Pull from the data below each line where the word "computer" occurs, and copy it.

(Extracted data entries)
■ ■ ■ ■ ■

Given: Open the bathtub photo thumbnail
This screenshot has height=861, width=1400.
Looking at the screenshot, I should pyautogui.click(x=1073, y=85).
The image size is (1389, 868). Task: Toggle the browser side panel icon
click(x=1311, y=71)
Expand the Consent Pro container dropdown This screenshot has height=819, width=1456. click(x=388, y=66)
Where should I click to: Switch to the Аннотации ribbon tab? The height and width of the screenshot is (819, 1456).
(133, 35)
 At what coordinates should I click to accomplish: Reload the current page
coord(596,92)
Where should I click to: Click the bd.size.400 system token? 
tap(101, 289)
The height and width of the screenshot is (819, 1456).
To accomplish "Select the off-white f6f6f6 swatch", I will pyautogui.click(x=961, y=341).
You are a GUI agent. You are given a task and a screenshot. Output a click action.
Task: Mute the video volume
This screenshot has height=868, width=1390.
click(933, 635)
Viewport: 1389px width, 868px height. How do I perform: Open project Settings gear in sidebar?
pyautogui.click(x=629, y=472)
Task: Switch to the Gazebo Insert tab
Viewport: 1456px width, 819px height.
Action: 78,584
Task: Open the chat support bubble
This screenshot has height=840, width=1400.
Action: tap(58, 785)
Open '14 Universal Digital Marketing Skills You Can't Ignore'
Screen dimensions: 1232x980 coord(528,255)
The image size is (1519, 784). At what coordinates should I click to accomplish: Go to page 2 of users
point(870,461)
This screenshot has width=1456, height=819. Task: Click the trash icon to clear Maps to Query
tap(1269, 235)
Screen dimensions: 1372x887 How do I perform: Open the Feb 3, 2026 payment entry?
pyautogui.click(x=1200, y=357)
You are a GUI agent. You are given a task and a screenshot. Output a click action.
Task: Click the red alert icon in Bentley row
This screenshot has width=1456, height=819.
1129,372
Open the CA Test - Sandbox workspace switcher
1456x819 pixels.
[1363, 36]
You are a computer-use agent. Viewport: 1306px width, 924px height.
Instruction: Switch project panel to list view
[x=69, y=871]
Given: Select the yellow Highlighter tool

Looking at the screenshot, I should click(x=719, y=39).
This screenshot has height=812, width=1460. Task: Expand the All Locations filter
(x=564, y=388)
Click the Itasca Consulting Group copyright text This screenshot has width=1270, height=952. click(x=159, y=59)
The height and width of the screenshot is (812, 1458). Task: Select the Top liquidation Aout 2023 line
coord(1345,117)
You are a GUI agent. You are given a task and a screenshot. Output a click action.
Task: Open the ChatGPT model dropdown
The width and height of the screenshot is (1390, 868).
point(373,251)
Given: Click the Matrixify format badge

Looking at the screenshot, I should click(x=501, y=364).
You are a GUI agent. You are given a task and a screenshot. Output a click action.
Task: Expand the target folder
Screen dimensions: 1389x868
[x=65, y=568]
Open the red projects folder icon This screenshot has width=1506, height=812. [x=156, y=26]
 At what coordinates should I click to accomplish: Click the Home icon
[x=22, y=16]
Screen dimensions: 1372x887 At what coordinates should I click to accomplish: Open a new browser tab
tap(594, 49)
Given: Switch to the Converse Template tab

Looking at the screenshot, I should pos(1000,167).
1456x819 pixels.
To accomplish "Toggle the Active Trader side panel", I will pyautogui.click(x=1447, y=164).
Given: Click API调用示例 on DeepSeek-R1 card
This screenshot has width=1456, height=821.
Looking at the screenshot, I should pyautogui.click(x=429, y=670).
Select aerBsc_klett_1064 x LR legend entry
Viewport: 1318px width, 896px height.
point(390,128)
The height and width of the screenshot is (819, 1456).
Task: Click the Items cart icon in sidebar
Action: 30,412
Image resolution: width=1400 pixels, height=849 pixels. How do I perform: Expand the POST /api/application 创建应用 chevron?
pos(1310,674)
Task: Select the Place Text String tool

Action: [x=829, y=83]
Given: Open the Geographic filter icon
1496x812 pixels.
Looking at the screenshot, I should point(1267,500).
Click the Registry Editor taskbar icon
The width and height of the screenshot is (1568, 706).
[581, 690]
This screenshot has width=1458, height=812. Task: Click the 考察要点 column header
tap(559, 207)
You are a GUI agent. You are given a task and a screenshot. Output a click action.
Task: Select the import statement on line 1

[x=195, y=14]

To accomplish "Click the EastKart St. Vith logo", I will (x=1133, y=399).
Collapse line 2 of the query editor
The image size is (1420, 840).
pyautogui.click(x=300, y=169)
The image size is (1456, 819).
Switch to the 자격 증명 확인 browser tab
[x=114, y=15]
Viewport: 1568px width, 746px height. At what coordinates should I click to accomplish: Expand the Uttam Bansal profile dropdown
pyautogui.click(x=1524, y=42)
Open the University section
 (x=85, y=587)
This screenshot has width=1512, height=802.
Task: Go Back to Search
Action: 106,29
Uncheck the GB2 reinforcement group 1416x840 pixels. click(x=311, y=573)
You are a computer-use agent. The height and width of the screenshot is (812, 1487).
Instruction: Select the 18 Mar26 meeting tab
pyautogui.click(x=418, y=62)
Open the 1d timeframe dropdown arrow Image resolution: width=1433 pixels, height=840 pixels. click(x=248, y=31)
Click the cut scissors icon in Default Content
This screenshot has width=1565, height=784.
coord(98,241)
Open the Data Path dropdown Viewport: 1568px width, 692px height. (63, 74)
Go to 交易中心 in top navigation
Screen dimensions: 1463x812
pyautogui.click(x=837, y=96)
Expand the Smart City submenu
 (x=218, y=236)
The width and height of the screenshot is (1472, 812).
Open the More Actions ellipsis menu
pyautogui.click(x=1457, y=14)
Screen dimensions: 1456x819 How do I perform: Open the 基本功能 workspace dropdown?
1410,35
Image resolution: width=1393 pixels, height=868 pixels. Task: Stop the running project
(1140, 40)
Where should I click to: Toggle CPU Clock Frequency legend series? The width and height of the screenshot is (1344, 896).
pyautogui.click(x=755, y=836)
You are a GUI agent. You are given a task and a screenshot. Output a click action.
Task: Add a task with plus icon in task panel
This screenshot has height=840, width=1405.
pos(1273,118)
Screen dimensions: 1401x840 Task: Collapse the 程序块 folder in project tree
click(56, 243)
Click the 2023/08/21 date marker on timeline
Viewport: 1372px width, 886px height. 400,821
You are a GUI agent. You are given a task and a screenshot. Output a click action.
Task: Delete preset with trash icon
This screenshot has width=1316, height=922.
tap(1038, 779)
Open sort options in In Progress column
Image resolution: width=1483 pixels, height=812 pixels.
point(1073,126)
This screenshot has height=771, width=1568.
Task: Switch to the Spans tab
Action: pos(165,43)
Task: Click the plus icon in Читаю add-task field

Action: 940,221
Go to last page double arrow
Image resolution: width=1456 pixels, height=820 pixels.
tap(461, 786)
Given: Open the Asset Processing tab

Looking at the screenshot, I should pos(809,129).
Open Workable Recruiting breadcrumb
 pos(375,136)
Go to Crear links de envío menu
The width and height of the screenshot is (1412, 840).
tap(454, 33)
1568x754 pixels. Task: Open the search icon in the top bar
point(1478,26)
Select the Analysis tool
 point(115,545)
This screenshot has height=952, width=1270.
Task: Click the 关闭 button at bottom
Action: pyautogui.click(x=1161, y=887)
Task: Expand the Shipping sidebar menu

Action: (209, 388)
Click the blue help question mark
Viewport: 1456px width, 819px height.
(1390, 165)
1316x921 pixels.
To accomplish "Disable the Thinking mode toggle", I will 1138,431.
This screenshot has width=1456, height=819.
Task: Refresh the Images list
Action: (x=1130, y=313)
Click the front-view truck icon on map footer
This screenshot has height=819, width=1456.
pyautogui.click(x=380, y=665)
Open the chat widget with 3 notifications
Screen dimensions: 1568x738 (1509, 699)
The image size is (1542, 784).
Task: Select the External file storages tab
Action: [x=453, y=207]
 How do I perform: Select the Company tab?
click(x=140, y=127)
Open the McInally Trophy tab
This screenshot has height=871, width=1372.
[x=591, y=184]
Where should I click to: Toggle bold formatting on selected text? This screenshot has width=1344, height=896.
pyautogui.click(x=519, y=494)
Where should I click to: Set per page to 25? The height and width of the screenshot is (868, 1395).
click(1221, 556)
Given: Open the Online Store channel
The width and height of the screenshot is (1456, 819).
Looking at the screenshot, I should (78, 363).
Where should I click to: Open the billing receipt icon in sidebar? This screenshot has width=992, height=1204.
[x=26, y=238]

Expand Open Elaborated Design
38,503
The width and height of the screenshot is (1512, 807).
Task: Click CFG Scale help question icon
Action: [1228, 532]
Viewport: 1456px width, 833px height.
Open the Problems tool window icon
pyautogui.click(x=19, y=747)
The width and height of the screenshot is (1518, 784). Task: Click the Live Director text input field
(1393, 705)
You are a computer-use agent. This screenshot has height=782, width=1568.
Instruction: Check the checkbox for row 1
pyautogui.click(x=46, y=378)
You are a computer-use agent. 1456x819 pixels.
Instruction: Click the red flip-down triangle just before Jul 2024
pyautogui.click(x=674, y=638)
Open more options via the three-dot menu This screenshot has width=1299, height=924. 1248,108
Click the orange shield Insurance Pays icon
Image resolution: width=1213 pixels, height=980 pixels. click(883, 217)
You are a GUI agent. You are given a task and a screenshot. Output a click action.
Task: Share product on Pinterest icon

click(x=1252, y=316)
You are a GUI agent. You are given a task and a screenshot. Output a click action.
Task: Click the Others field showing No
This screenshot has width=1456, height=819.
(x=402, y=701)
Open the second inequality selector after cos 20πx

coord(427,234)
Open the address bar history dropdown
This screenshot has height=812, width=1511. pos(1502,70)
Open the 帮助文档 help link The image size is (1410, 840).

■ ■ ■ ■ ■

- [Answer to this task]
You are a computer-use agent. Viewport: 1306px width, 924px height.
You are a computer-use agent. The height and width of the screenshot is (812, 1487).
You are a computer-use agent. This screenshot has height=782, width=1568.
You are a computer-use agent. 1456x819 pixels.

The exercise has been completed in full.